Direction A:
From the text on references, lenses, and EverParse, list the name of each field declared in the ClientHello struct.
Direction B:
Write what comes next in the text on references, lenses, and EverParse, picking up after its final line.

----- Text extract

Reference swapping (hand proof sketch)

val swap : r1:ref int -> r2:ref int -> ST unit
    (requires (fun h0 -> True))
    (ensures (fun h0 _ h3 -> modifies !{r1,r2} h0 h3 /\
                             sel h3 r2 == sel h0 r1 /\ sel h3 r1 == sel h0 r2))
let swap r1 r2 =
  let t = !r1 in
    (* Know (P1): exists h1 t. modifies !{} h0 h1 /\ t == sel h0 r1 *)
  r1 := !r2;
    (* Know (P2): exists h2. modifies !{r1} h1 h2 /\ sel h2 r1 == sel h1 r2 *)
  r2 := t
    (* Know (P3): modifies !{r2} h2 h3 /\ sel h3 r2 == t *)
(* `modifies !{r1,r2} h0 h3` follows directly from transitivity of modifies *)

(* `sel h3 r2 == sel h0 r1` follows immediately from (P1) and (P3) *)

(* Still to show: `sel h3 r1 == sel h0 r2`
   From (P2) we know that  `sel h2 r1 == sel h1 r2` (A)
   From (P1) we know that  modifies !{} h0 h1
     which by definition gives us  sel h1 r2 == sel h0 r2 (B)
   From (P3) we know that  modifies !{r2} h2 h3
     which by definition gives us  sel h2 r1 == sel h3 r1 (C)
   We conclude by transitivity from (A)+(B)+(C) *)
  • This variant is correct even when r1 and r2 are aliased

Bidirectional data access, abstractly with lenses

type lens a b = {
    get : a -> b;
    put : b -> a -> a
}
  • sel and upd form a lens
    let ref_lens : lens (heap * ref a) a  = {
      get = fun (h, r) -> sel h r;
      put = fun v (h, r) -> upd h r v
    }

Imperative lenses

  • A lens-indexed computation type:

    type st_lens inv (l:lens (heap * a) b) = {
     st_get : x:a
           -> ST b
              (requires fun h -> inv h x)
              (ensures fun h0 y h1 -> h0==h1 /\ y == l.get (h0, x));
    
     st_put : y:b
           -> x:a
           -> ST a
              (requires fun h -> inv h x)
              (ensures fun h0 x' h1 -> h1, x' == l.put y (h0, x))
    }
  • (!) and (:=) are imperative lenses

    let iref_lens : st_lens contains ref_lens = {
      st_get = (!);
      st_put = (:=);
    }

More on lens-indexed imperative lenses

Manipulating Binary-formatted Data

with the EverParse parser combinator library

Networking Protocols: Many performance and security-critical parsers

  • TLS 1.3 message format, with variable-length data

    uint16 ProtocolVersion; opaque Random[32]; uint8 CipherSuite[2];    ​
    ​
    struct {​
         ProtocolVersion legacy_version = 0x0303;​
         Random          random;​
         opaque          legacy_session_id<0..32>;​
         CipherSuite     cipher_suites<2..2^16-2>;​
         opaque          legacy_compression_methods<1..2^8-1>;​
         Extension       extensions<8..2^16-1>;​
    } ClientHello;
  • De facto: Hand-written parsers and formatters, for performance, but also many vulnerabilities

    • Heartbleed was a parsing bug

EverParse: A Verified Low-level Parser Generator

  • Given a type description (e.g., ClientHello)

----------
----- Supplied material

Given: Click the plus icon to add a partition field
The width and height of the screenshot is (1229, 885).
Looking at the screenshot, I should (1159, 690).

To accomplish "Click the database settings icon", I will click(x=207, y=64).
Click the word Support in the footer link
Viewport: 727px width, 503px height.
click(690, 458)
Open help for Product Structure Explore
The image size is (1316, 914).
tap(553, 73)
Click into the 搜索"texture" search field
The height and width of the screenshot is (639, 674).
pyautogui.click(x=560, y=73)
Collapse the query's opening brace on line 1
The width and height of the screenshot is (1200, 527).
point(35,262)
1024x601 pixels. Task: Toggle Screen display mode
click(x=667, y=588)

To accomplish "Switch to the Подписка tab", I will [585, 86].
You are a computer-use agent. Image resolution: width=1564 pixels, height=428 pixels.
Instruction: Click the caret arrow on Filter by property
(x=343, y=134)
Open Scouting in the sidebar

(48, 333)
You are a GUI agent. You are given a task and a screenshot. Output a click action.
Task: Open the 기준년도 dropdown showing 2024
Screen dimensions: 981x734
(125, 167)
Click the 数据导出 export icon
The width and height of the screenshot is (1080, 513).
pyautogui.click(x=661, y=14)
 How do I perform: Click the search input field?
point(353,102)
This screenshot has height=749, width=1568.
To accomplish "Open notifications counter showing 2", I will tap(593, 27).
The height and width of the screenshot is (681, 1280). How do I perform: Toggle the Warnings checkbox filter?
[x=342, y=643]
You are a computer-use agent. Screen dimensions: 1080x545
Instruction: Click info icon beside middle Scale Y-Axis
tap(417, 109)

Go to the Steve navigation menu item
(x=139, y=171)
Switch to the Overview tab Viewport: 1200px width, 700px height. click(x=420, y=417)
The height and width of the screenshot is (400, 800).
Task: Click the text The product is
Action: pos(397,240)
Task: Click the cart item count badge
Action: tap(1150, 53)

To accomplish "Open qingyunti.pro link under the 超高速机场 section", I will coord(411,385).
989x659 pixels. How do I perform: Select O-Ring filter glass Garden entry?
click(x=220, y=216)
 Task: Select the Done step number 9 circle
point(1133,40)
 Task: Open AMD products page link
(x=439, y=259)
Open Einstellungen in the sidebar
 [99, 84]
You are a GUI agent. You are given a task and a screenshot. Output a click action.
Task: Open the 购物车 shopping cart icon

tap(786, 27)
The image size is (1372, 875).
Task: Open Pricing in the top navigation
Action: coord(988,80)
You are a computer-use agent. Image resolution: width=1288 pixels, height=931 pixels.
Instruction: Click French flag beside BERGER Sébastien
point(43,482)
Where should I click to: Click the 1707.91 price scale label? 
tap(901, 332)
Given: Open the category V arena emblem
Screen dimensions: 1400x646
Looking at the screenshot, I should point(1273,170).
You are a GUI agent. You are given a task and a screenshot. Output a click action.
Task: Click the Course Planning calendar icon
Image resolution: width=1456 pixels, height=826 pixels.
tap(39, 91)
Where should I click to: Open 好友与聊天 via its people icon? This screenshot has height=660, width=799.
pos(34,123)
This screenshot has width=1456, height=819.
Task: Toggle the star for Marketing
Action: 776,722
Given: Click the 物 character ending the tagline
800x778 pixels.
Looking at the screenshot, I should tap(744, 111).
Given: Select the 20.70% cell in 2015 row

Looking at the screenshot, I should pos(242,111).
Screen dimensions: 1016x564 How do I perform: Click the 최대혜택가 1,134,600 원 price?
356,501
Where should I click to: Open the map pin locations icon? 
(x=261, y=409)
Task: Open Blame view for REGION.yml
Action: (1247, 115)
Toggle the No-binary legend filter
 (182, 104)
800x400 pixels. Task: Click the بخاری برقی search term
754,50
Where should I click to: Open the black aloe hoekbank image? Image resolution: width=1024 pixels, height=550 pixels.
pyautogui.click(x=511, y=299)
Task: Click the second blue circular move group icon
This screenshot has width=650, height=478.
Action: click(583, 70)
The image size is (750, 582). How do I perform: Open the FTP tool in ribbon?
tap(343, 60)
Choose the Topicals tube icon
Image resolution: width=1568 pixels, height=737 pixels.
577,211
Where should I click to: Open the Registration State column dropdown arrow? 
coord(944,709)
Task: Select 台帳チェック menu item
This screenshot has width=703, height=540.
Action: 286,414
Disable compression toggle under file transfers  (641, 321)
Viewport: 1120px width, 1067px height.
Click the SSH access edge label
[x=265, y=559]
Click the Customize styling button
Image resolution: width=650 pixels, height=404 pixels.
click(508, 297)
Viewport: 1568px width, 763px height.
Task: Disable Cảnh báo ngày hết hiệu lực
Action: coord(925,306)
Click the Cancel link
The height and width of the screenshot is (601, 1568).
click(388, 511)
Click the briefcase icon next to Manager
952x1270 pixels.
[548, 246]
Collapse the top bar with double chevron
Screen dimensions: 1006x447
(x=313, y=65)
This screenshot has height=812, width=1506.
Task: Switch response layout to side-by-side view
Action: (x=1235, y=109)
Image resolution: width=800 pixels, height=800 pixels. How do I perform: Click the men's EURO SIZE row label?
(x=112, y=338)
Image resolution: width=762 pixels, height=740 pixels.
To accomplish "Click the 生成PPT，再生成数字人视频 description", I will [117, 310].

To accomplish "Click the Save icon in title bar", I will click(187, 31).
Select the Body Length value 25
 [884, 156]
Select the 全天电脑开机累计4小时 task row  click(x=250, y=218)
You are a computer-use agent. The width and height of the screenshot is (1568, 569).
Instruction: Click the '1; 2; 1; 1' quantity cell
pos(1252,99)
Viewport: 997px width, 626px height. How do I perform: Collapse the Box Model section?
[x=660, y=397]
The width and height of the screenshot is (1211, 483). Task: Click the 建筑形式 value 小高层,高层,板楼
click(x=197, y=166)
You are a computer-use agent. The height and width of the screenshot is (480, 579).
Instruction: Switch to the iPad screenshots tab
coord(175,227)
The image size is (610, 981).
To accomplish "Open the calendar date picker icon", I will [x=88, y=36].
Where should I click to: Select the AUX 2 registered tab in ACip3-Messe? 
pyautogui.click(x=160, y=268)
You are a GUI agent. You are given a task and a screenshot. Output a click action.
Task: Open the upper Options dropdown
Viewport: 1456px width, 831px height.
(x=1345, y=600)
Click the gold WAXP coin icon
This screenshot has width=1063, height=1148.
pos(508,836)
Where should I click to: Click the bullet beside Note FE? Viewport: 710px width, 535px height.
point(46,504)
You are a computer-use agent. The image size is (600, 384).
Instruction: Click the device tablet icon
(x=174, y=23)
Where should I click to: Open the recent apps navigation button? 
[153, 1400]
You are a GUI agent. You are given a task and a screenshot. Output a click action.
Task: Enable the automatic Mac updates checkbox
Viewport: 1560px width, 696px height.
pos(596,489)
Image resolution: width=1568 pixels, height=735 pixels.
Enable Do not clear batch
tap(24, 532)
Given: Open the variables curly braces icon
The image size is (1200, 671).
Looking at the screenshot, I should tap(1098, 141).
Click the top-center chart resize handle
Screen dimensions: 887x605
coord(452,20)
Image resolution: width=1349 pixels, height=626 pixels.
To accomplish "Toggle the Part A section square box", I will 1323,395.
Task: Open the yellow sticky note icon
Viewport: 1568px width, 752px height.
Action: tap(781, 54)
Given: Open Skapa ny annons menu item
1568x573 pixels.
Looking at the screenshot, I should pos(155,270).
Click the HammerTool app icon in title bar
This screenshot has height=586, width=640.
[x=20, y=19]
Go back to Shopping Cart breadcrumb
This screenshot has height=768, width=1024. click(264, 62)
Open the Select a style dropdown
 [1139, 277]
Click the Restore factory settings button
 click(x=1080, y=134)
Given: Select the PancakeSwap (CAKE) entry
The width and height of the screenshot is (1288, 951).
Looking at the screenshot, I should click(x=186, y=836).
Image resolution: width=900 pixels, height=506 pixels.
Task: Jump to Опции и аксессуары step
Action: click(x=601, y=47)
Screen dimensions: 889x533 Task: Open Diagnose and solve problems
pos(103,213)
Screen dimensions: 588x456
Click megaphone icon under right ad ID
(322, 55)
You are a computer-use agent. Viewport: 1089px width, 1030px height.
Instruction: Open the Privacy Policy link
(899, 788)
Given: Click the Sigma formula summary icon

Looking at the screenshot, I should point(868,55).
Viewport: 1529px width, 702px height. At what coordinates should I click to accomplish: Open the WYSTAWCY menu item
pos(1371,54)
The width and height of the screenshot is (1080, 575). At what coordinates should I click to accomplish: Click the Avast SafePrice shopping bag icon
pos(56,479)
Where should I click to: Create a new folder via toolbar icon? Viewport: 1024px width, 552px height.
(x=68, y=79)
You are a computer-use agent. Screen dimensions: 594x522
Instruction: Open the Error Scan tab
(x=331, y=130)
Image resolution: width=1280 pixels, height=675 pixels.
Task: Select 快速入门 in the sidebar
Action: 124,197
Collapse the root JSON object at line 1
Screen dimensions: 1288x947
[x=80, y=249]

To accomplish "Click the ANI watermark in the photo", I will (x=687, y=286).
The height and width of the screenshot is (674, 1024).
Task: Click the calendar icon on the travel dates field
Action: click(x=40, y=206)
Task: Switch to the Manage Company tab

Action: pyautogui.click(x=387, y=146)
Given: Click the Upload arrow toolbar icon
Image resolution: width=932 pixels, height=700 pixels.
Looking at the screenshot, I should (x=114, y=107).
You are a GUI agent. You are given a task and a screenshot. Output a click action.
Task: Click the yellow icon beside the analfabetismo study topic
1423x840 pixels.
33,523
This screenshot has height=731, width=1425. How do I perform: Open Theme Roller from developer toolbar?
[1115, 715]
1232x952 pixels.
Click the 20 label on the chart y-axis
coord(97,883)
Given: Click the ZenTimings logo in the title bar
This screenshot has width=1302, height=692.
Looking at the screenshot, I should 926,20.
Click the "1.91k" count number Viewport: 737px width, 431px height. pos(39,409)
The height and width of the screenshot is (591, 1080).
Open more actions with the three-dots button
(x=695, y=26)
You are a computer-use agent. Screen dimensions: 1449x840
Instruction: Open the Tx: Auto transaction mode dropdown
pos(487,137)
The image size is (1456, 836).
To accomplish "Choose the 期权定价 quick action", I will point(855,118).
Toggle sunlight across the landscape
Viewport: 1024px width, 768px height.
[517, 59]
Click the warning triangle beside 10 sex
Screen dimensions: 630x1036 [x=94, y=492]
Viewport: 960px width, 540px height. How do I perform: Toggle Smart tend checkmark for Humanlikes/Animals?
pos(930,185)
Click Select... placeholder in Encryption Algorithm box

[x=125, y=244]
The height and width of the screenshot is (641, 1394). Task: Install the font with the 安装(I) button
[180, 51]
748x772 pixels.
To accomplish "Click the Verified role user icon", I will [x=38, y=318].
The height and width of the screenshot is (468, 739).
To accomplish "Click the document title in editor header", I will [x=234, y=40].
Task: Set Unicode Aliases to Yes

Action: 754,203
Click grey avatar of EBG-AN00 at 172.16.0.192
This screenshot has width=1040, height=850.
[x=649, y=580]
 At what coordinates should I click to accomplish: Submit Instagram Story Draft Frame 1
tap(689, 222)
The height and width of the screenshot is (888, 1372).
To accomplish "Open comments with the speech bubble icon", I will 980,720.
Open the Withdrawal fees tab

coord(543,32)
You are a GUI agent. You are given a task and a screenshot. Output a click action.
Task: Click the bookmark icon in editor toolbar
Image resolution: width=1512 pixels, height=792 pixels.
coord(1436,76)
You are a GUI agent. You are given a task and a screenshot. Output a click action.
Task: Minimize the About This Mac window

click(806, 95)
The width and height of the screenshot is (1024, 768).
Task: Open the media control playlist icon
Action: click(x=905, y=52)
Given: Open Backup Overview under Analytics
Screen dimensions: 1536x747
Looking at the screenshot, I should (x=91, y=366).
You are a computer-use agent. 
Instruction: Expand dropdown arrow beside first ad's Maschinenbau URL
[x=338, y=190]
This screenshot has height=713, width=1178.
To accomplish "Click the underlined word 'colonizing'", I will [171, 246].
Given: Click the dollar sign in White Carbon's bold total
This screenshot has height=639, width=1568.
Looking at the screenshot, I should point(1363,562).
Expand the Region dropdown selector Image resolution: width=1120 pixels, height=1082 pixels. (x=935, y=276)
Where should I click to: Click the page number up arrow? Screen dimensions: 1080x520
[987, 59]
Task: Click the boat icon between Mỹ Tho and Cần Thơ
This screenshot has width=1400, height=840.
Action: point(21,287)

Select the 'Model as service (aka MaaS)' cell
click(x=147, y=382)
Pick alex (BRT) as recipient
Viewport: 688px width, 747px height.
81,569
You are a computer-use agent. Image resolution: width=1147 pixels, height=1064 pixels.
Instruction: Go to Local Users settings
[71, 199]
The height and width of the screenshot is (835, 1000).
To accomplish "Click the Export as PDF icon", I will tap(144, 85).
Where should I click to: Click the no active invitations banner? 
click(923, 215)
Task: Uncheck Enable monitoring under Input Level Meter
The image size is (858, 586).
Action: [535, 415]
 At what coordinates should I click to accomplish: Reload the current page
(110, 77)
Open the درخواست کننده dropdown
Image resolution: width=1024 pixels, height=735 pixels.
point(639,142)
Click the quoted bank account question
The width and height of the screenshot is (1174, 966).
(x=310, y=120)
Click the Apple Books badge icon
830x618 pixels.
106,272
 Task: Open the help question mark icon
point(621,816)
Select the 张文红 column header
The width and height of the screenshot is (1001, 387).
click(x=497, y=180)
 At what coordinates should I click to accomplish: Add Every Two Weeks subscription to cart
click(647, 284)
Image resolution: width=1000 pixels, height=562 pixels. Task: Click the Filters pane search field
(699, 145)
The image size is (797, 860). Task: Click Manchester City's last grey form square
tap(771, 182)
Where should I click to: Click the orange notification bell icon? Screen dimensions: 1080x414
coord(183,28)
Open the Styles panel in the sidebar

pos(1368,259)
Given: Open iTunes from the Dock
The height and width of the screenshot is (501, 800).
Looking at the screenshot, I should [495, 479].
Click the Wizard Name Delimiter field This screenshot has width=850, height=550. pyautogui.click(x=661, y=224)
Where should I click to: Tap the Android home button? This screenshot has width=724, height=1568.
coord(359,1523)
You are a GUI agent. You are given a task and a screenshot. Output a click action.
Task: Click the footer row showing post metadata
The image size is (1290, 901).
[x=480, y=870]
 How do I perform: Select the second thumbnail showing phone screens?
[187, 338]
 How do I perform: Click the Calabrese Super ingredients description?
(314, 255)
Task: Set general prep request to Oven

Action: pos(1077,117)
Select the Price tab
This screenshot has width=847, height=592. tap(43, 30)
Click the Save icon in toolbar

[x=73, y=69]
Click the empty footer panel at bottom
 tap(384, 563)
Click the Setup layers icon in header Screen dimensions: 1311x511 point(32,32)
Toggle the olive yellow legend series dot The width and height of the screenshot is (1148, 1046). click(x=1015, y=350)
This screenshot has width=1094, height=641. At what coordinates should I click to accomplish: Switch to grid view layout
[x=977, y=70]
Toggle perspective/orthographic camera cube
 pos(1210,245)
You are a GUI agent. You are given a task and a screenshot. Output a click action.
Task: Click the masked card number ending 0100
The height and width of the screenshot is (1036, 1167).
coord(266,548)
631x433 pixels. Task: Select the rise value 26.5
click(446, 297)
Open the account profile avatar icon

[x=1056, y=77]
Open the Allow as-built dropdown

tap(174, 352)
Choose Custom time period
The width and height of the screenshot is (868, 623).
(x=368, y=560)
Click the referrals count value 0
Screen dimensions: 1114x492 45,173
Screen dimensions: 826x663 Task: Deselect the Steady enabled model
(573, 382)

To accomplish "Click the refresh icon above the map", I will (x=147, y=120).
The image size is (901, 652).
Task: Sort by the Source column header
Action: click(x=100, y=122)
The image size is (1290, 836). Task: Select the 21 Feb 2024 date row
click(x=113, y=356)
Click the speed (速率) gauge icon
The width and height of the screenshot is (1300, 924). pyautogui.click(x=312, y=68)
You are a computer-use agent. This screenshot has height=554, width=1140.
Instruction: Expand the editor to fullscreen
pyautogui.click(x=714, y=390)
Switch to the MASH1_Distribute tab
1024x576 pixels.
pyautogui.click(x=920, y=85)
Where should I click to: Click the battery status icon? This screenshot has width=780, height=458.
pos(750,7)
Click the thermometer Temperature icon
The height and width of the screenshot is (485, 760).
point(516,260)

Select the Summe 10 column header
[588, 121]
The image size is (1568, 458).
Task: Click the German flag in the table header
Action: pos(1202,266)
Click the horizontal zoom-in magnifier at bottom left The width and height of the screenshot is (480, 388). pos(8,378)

----------

Right answer A:
legacy_version, random, legacy_session_id, cipher_suites, legacy_compression_methods, extensions

Right answer B:
  • Produces a parser and a formatter indexed by its (inverse) parser

let parser t = b:bytes -> option (t * n:nat{n <= length b})
let format (p:parser t) = f:(t -> bytes) {
    forall x. p (f x) == Some (x, length (f x))
}
  • And a low-level zero-copy validator indexed by the parser
    let validator (p:parser t) =
      bs:array uint8 ->
      pos:u32 { pos <= length bs } ->
      ST u32
      (requires fun h0 -> h0 `contains` bs)
      (ensures fun h0 res h1 ->
          h0 == h1 /\
          (if res < ERROR_CODE
           then exists v. p (as_bytes bs h0 pos) = Some (v, res) (* parsing succeeds *)
           else p (as_bytes bs h0 pos) = None (* parsing fails *)))

Combinator library for validators

  • Mirroring the structure of parser combinators
val return : validator unit_parser
val bind : validator p -> (t -> validator q) -> validator (p `Parser.bind` q)
val seq: validator p -> validator s -> validator (p `Parser.seq` s)
val map : f:(t -> s)  -> validator p -> -> validator (Parser.map f p)
...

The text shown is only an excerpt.